**What is needed:** Write down the lines exactly as they appear, from the one that contains "1512x809 pixels." through the final line of the records, so that both ends are kept and no pictures come along.

━━━ Dataset

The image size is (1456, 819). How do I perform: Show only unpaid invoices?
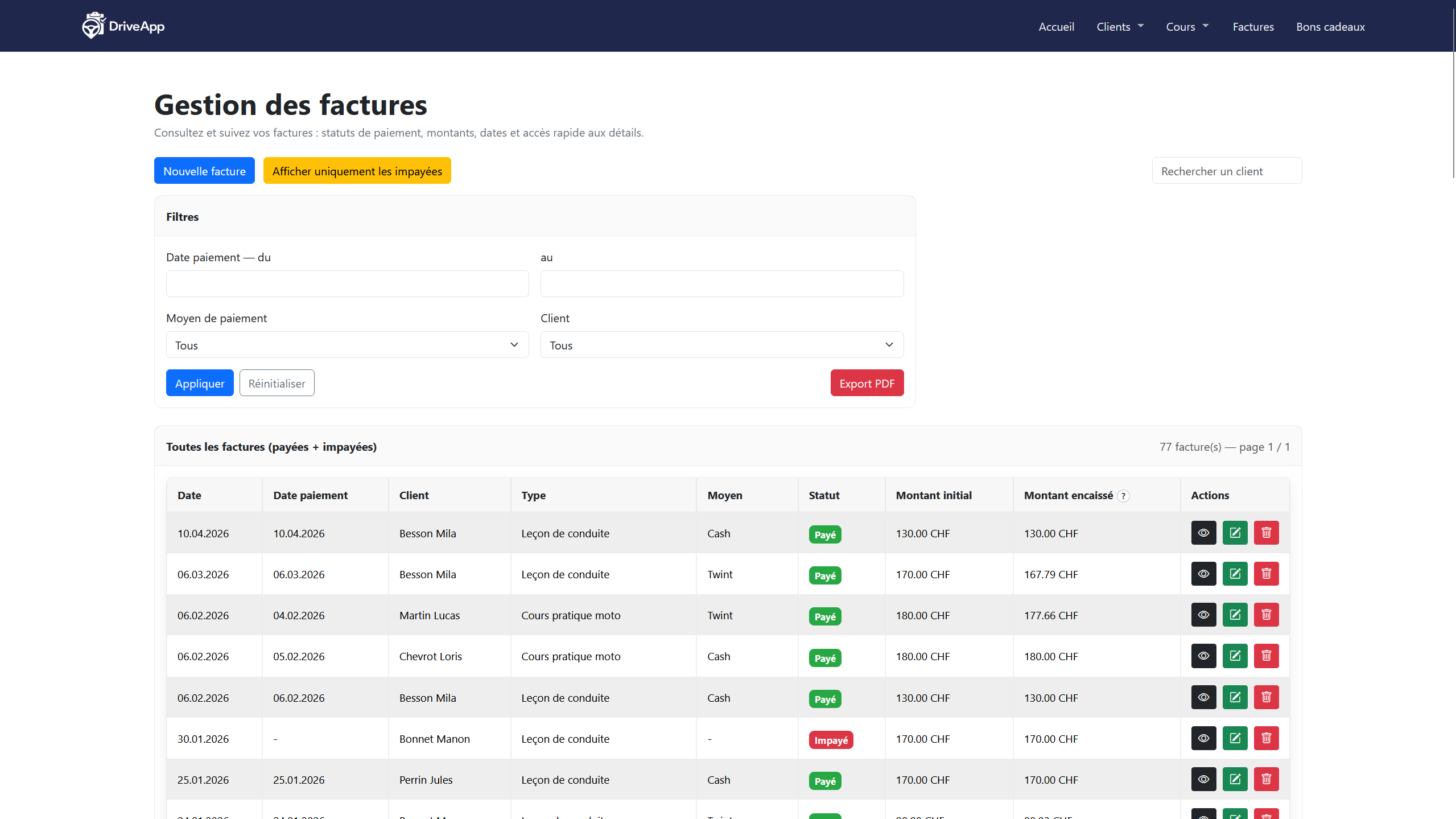pos(357,171)
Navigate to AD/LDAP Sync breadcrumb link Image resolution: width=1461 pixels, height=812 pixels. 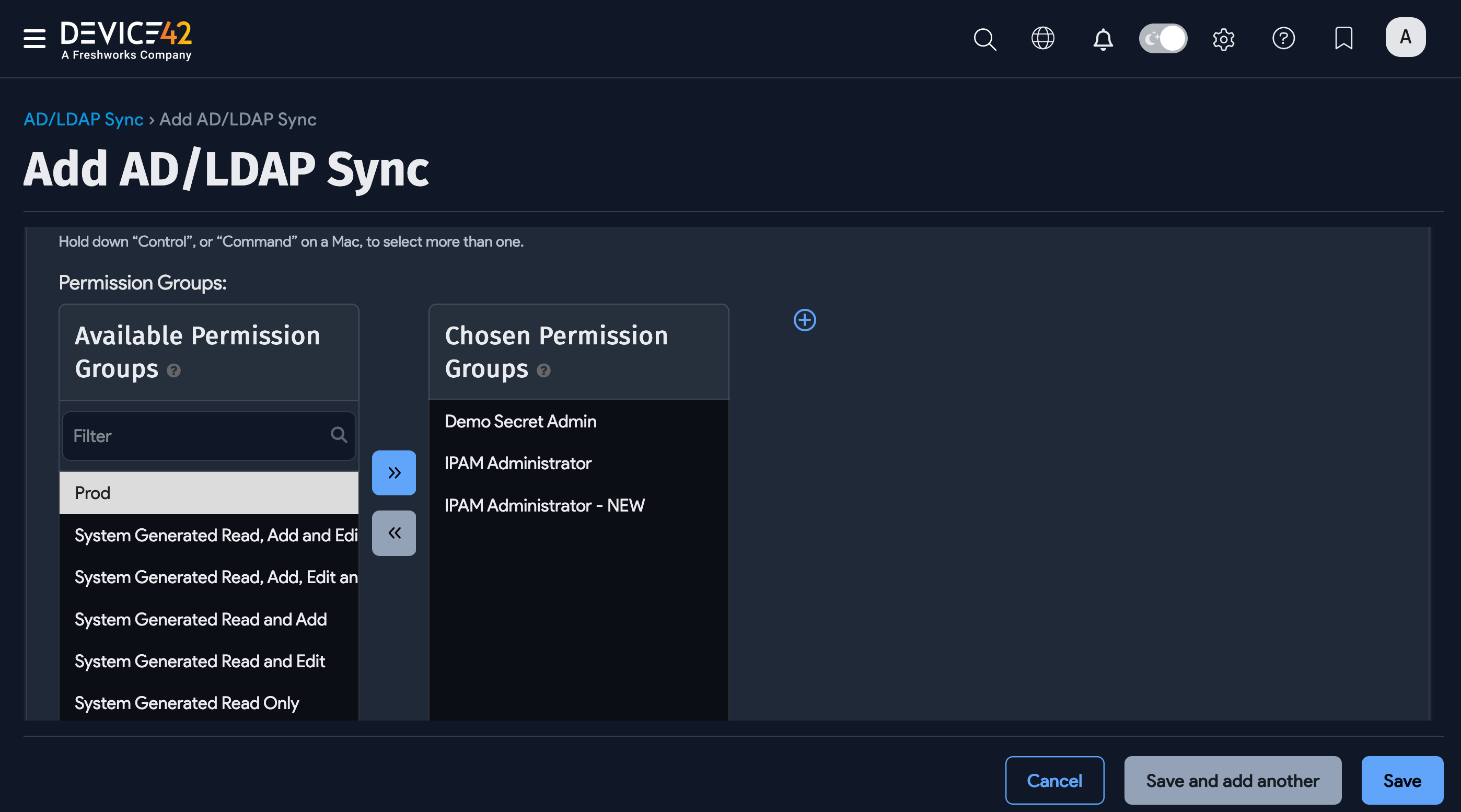[x=84, y=119]
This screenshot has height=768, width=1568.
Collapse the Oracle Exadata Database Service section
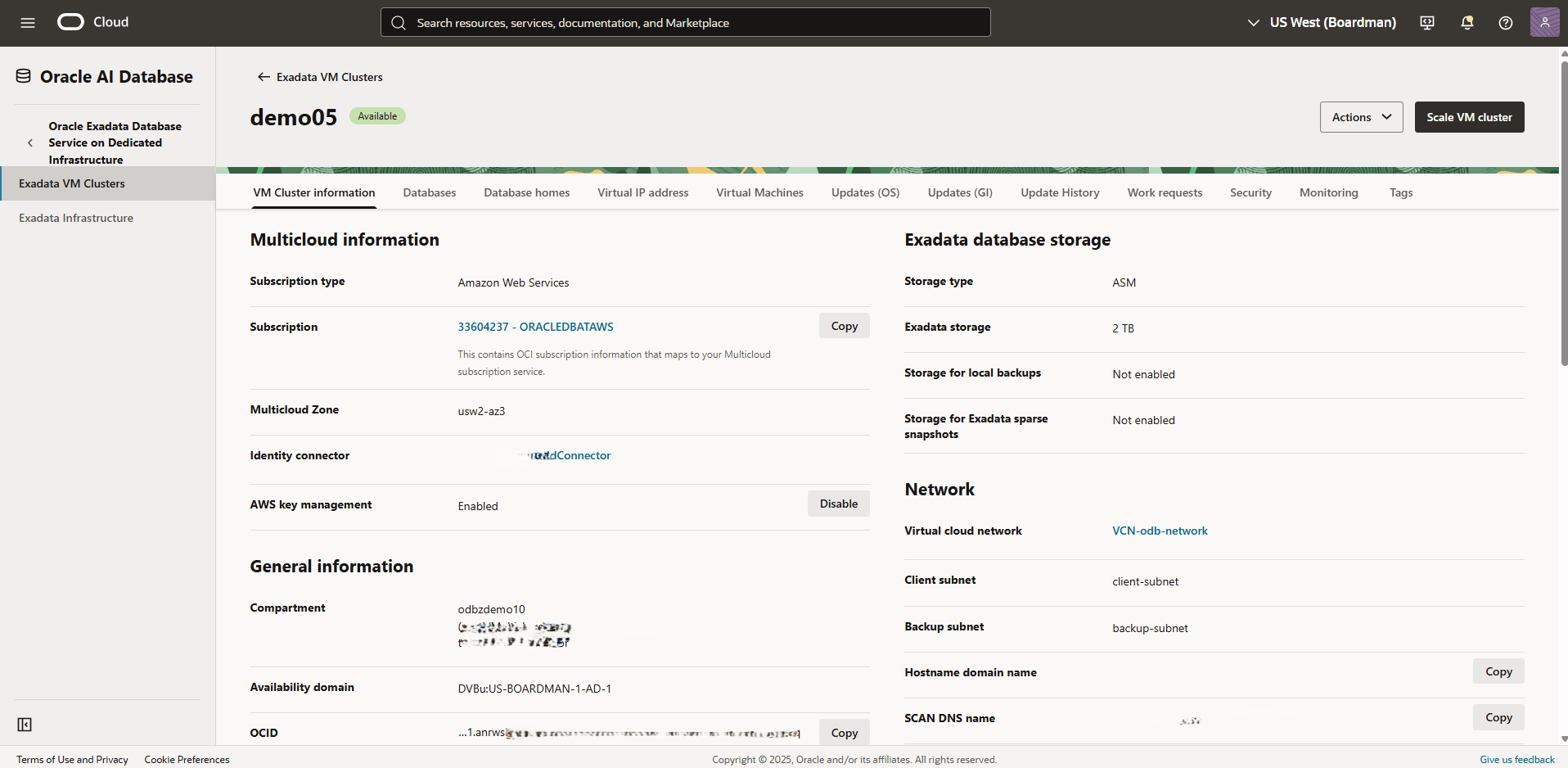30,142
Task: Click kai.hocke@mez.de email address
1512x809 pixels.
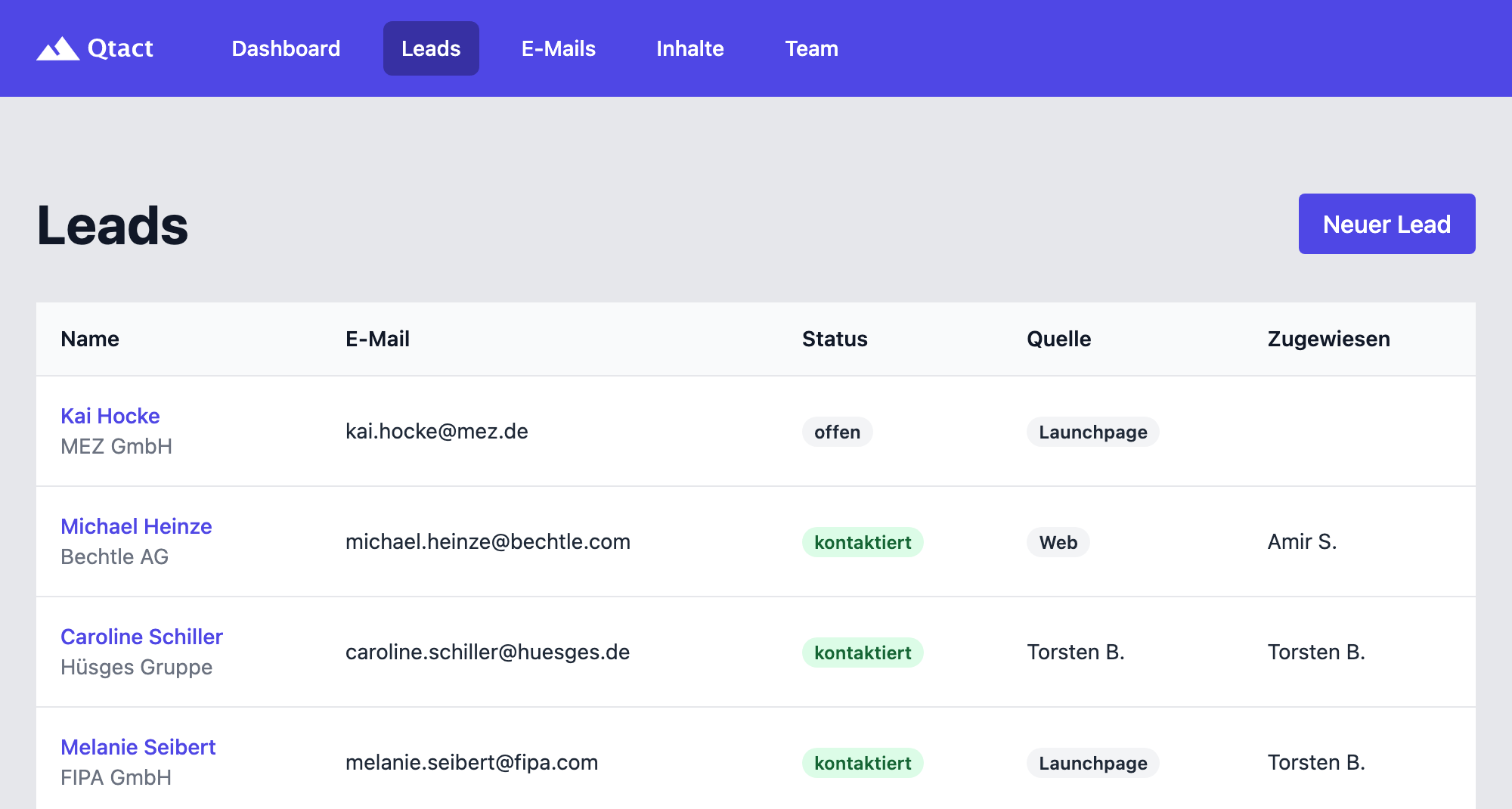Action: coord(437,432)
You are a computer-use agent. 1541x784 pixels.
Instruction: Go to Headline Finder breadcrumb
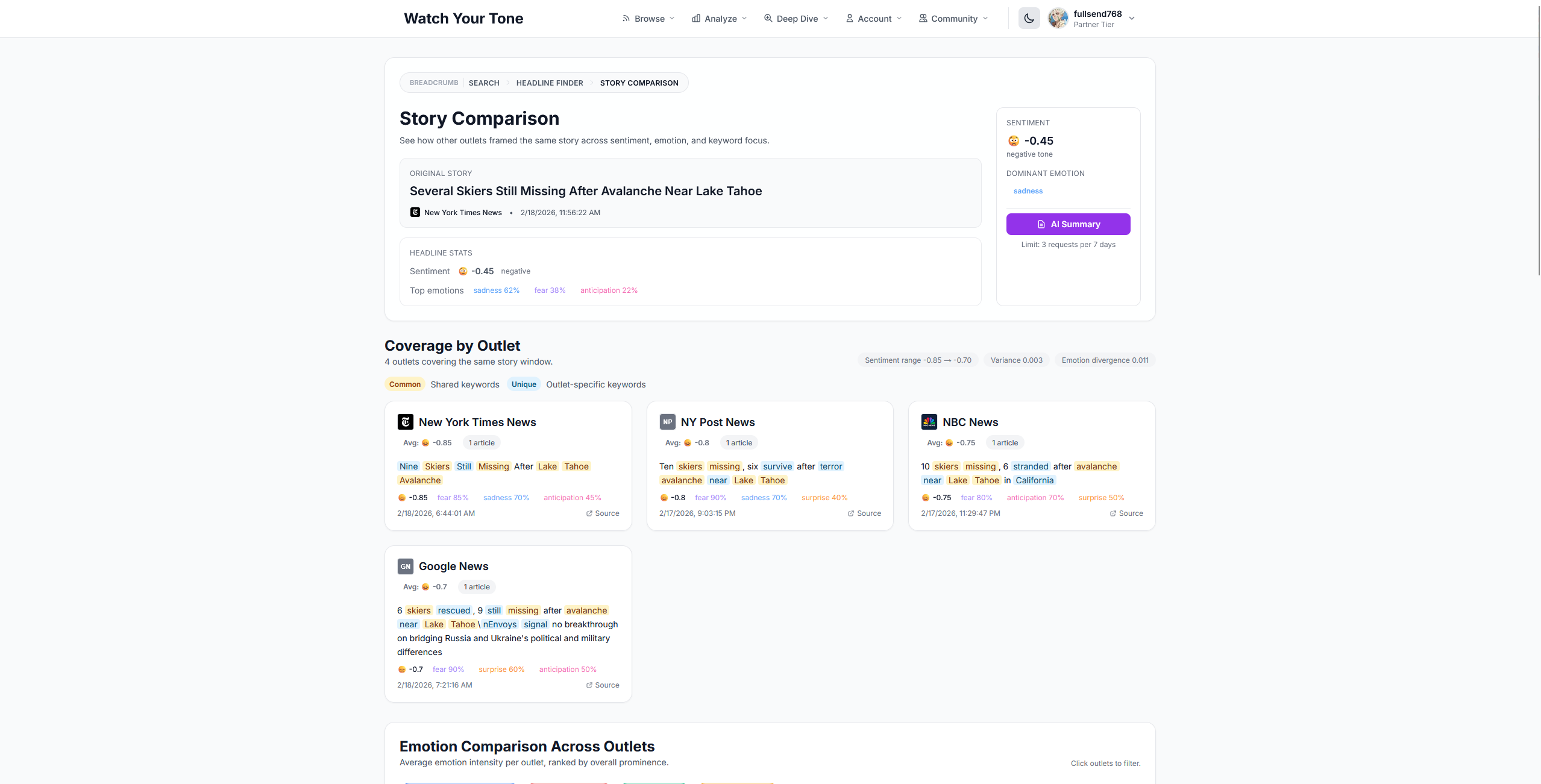tap(549, 83)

━━━━━━

**Answer to the problem:**
1512x809 pixels.
Action: coord(437,432)
You are a computer-use agent. 1541x784 pixels.
Instruction: Go to Headline Finder breadcrumb
tap(549, 83)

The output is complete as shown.